* [Exercise passage]
⟨

Strengthening your conflict resolution chops isn’t about learning a new skill and then trying to use it in your most difficult conversation. Just as you wouldn’t (I hope) start running one day and try a marathon the following week, acquiring new conflict resolution habits are about a slow, steady build. You can learn to resolve conflict better in 30-second chunks.
In 2010 I was out for my morning run with my two dogs. It was 5:30 a.m. on an April morning and barely light. I headed down a quiet side street, headed for the park. Distracted by the beauty of one house’s stone walls, I didn’t see the sunken manhole cover in my path but I couldn’t miss the terrible cracking and popping sounds from my foot and ankle as I caught the edge of it with my running shoe and crashed to the pavement, tangled in the leashes of dogs trying desperately to clear the way.
Forty minutes of hopping home on one foot, two years of misdiagnoses, insufficient physical therapy, virtually no running, and one lucky New York Times article later, I found myself in the office of a soft tissue expert who seemed to have performed a miracle on my foot and ankle.
“When can I start running again?” I asked. “Now,” he said and I wanted to hug him. I did hug him, come to think of it. “Go out tomorrow and jog for 30 seconds. Then walk for 30 seconds. Then jog for 30 seconds and walk for 30 seconds. Stop after 5 minutes. No more.”
Wait a minute. Let me take back that hug.
Thirty seconds? That’s not a run. That’s a…well, there’s not even a word for a 30-second slow jog. It doesn’t have a word because it’s not worth inventing a word for something as pathetic as that. But I promised to be dutiful. Skeptical, but dutiful.

⟩

* [Provided material]
⟨

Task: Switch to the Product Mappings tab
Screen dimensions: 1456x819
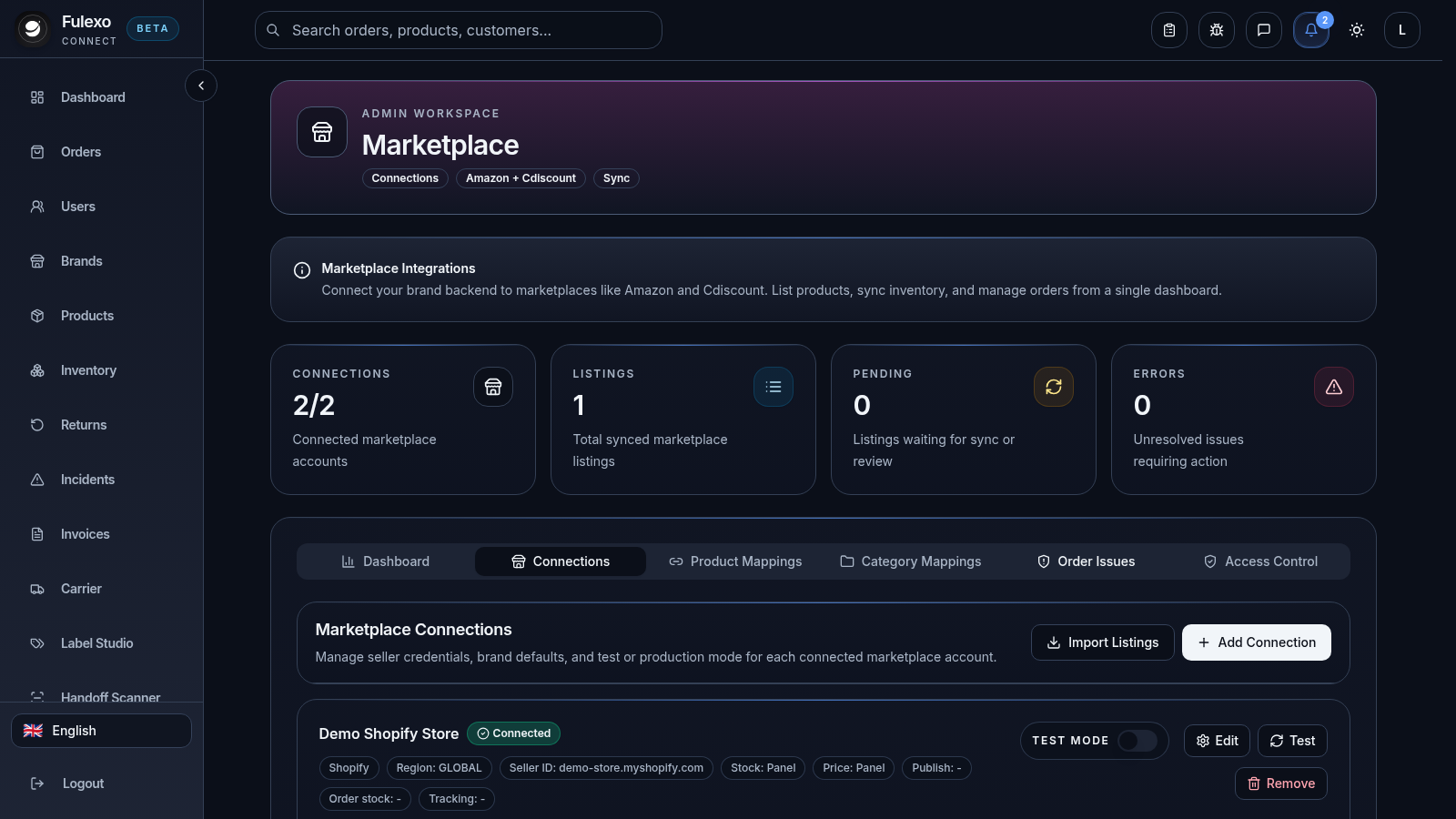Action: tap(735, 561)
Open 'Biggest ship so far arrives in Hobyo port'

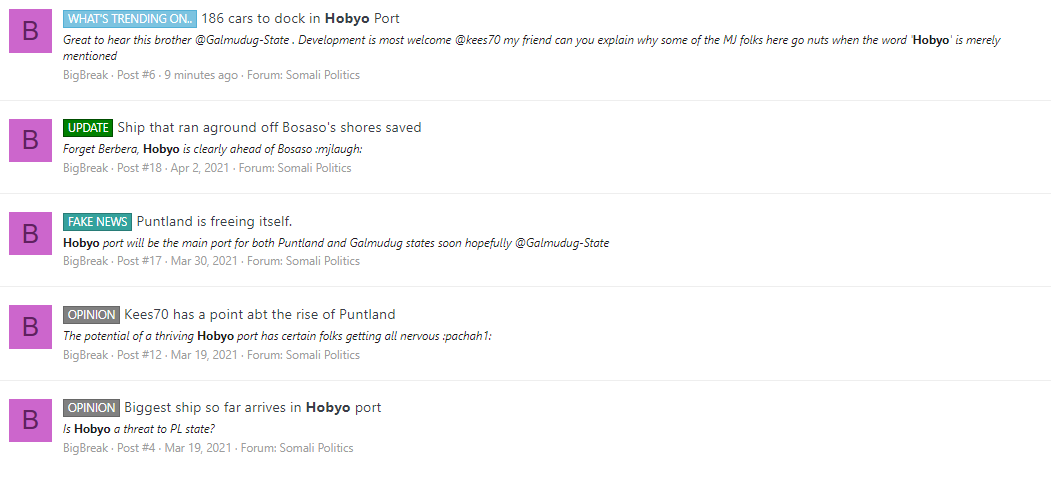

⟩

* [Activity A]
Give the part of the conflict-resolution passage from "Wait a minute." to "Skeptical, but dutiful." again, changing "dutiful" to "obedient".
* [Activity B]
According to the conflict-resolution passage, what caused the writer's foot and ankle injury in 2010?
* [Activity C]
Resume the conflict-resolution passage after its final sentence.
None of the data above is needed here.

* [Final answer A]
Wait a minute. Let me take back that hug.
Thirty seconds? That’s not a run. That’s a…well, there’s not even a word for a 30-second slow jog. It doesn’t have a word because it’s not worth inventing a word for something as pathetic as that. But I promised to be obedient. Skeptical, but obedient.

* [Final answer B]
Catching the edge of a sunken manhole cover with a running shoe.

* [Final answer C]
Slowly, I built up to running one minute at a time, then 5 minutes. In a month, I could run 3 miles. It’s not that I couldn’t have gone out the first day and run a mile or more. It’s that it wasn’t smart to treat my wayward peroneal tendon that way. I needed to cut it some slack and be a little patient. My mother always said I had all the patience in the world for others and then none left over for myself. I had to change that.
Want to practice getting into their movie? Practice in low-stakes moments and for 30 or 60 seconds at a time. Want to practice the Ok Right Now mini-meditation to stay calm during conflict? Practice it in instances where it’s easier to check out of a conversation for a moment. Want to remember your centering question when you need it most? Practice asking yourself the question out of the blue when you’re on the checkout line at the grocery store or mildly ticked off at your partner.
How do you create mini-moments to practice new habits?